> **Item coordinates**:
_ _ _ _ _ _ _

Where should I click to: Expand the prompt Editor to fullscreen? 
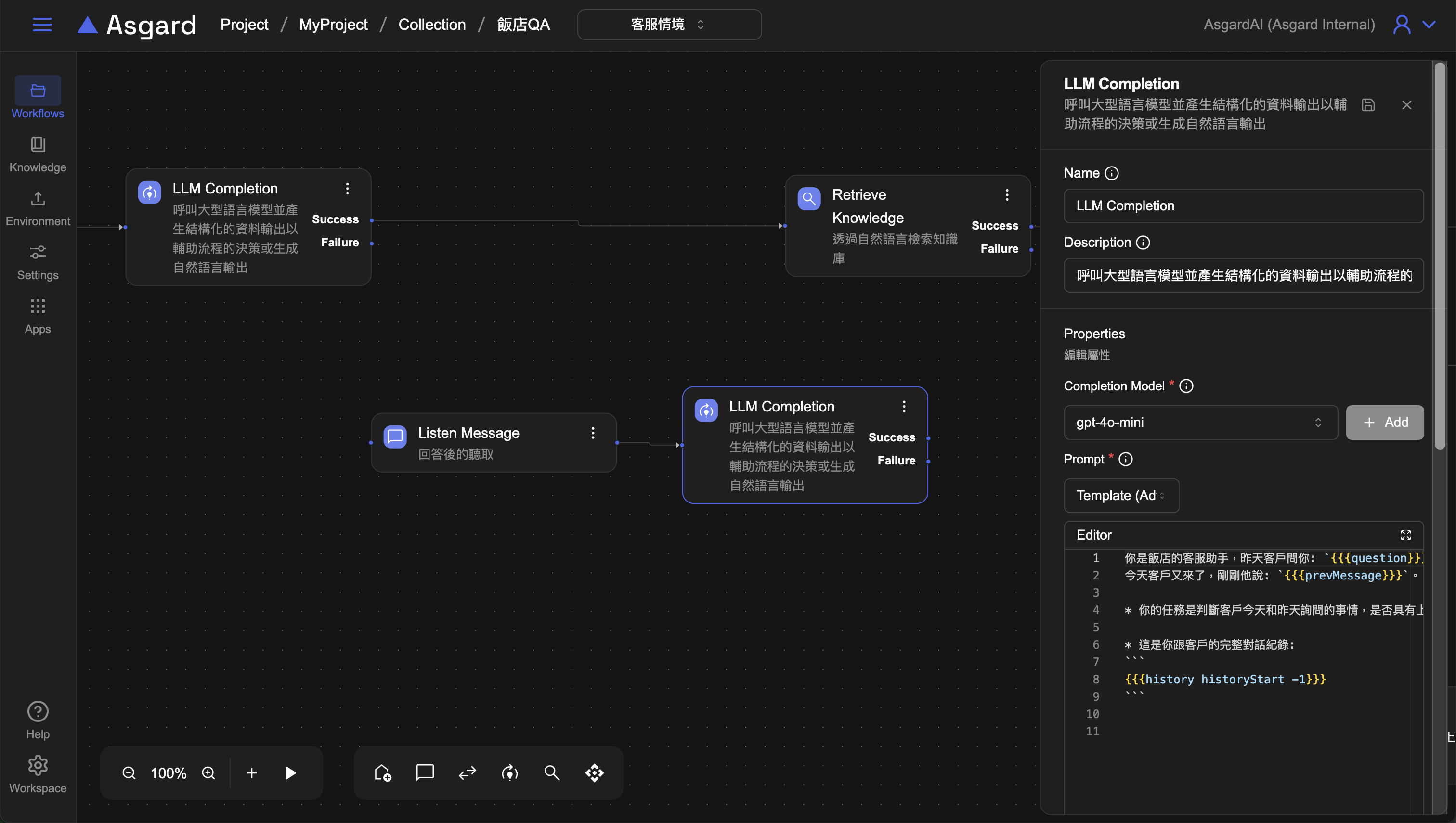pos(1405,535)
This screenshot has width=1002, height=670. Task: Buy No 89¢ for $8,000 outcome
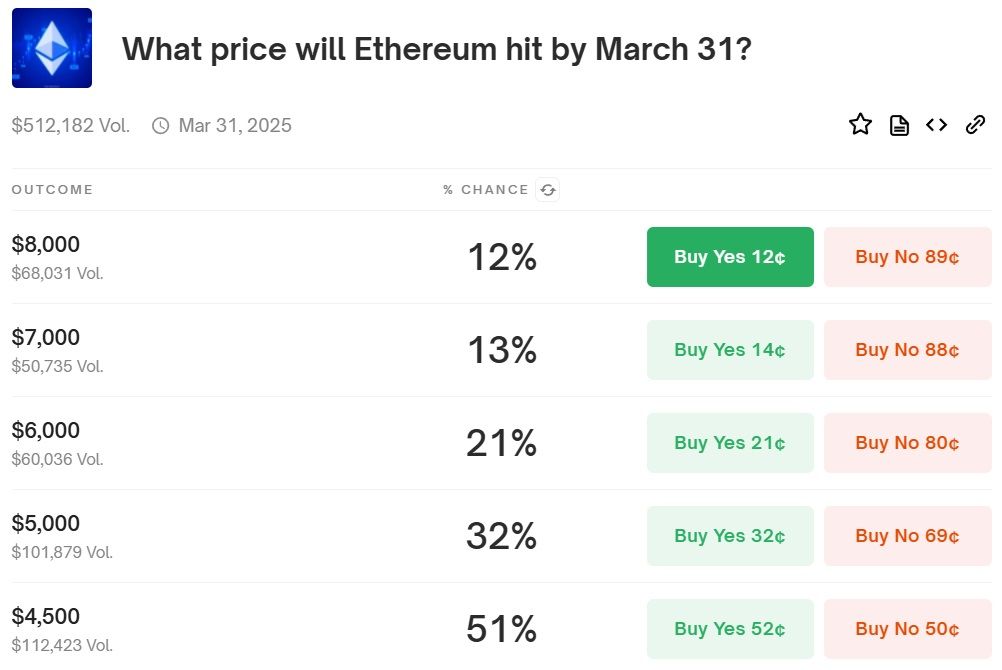(907, 257)

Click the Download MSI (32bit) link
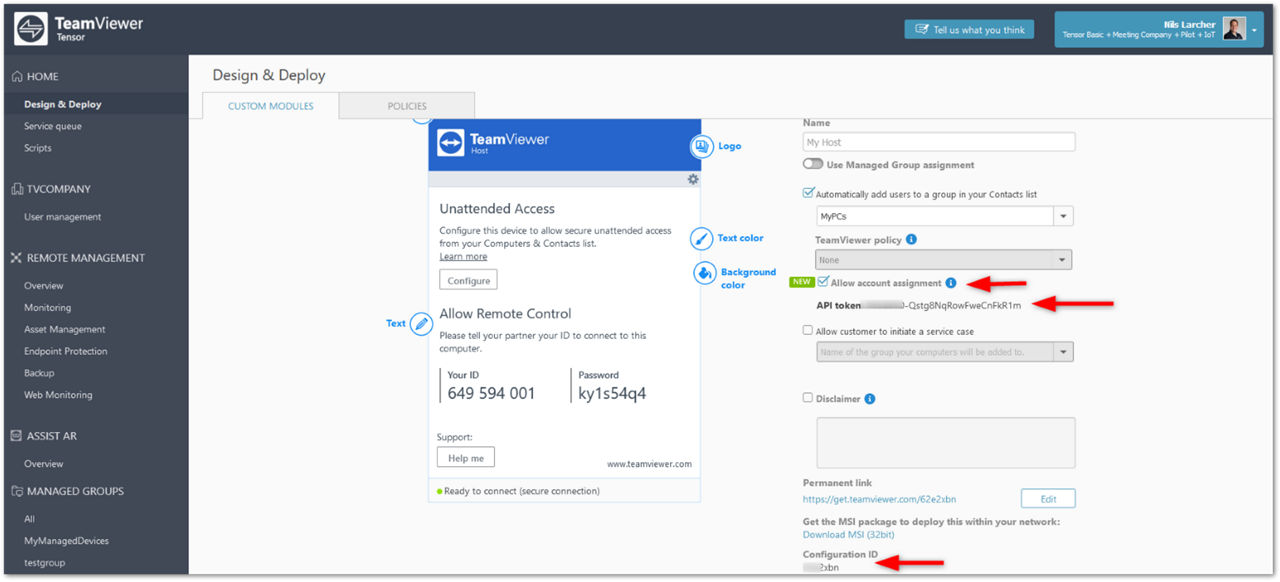[x=849, y=535]
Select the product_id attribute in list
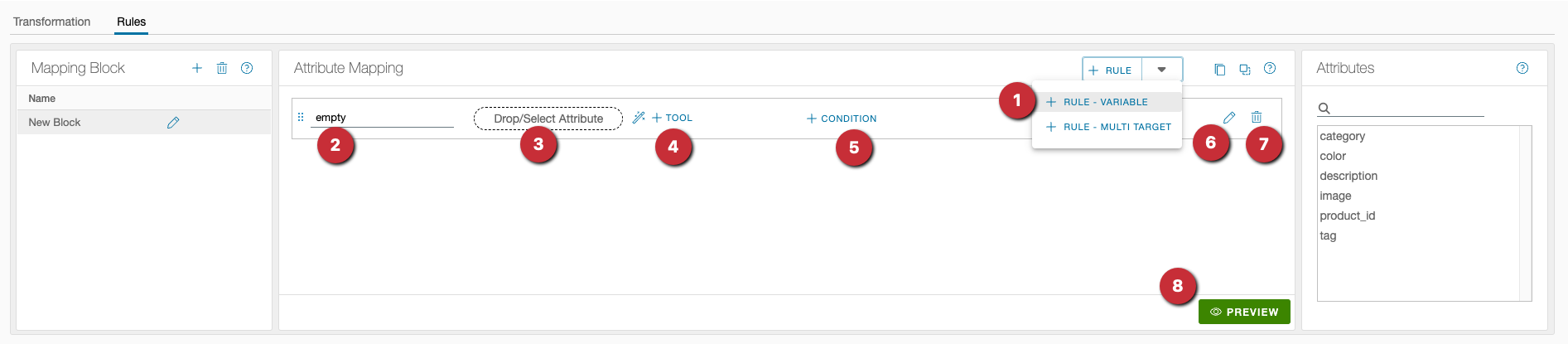 click(x=1347, y=216)
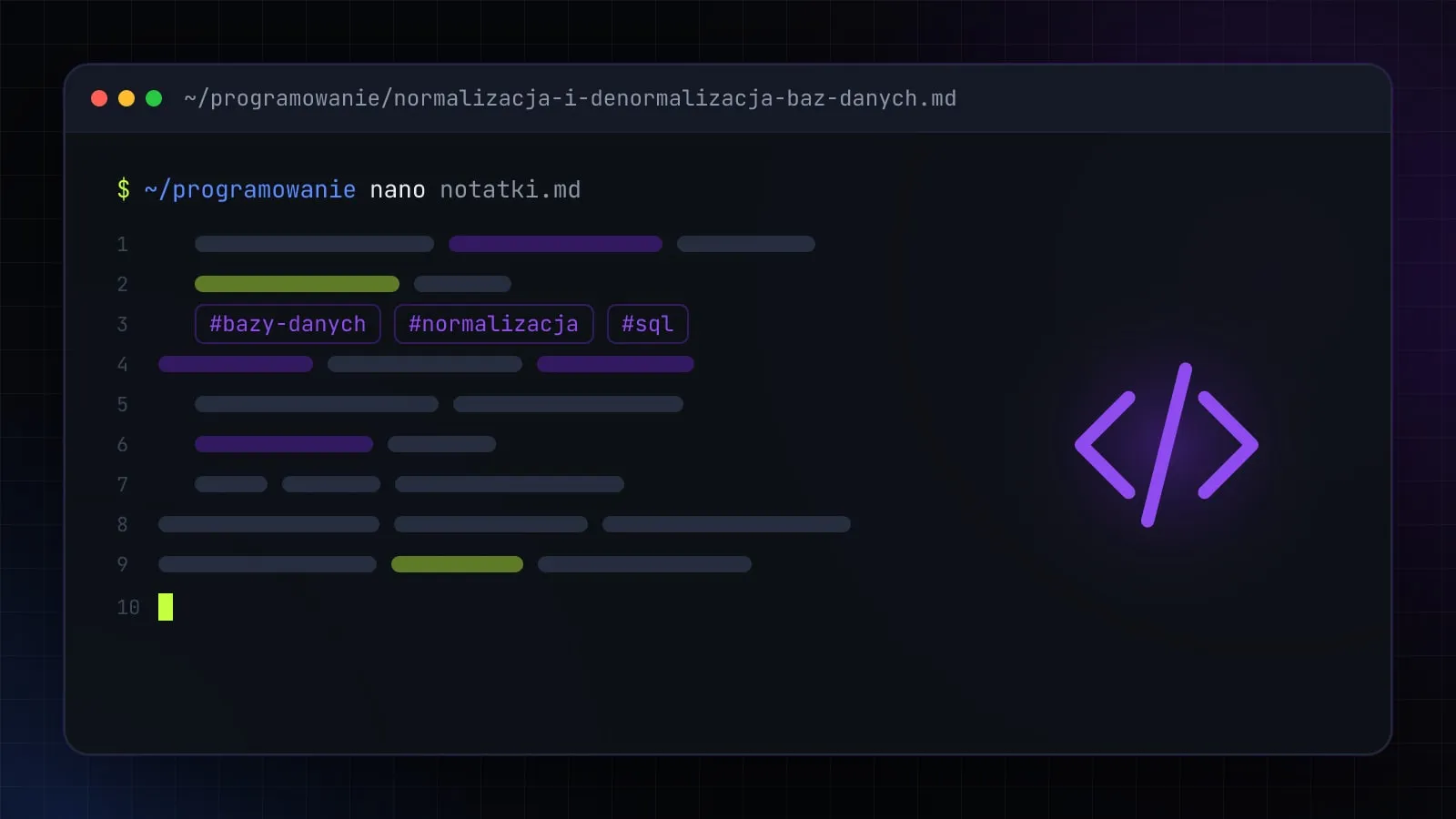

_ _ _ _ _ _ _

> **EXERCISE PROMPT**:
Please recast every line of the material above as a Markdown table with the columns Number and Content, skipping blank lines and leaving the pictures out.

> **REPLY**:
| Number | Content |
|---|---|
| 1 | Where should I click to: Expand the prompt Editor to fullscreen?  |
| 2 | pos(1405,535) |
| 3 | This screenshot has width=1002, height=670. Task: Buy No 89¢ for $8,000 outcome |
| 4 | (907, 257) |
| 5 | Click the Download MSI (32bit) link |
| 6 | [x=849, y=535] |
| 7 | Select the product_id attribute in list |
| 8 |  click(x=1347, y=216) |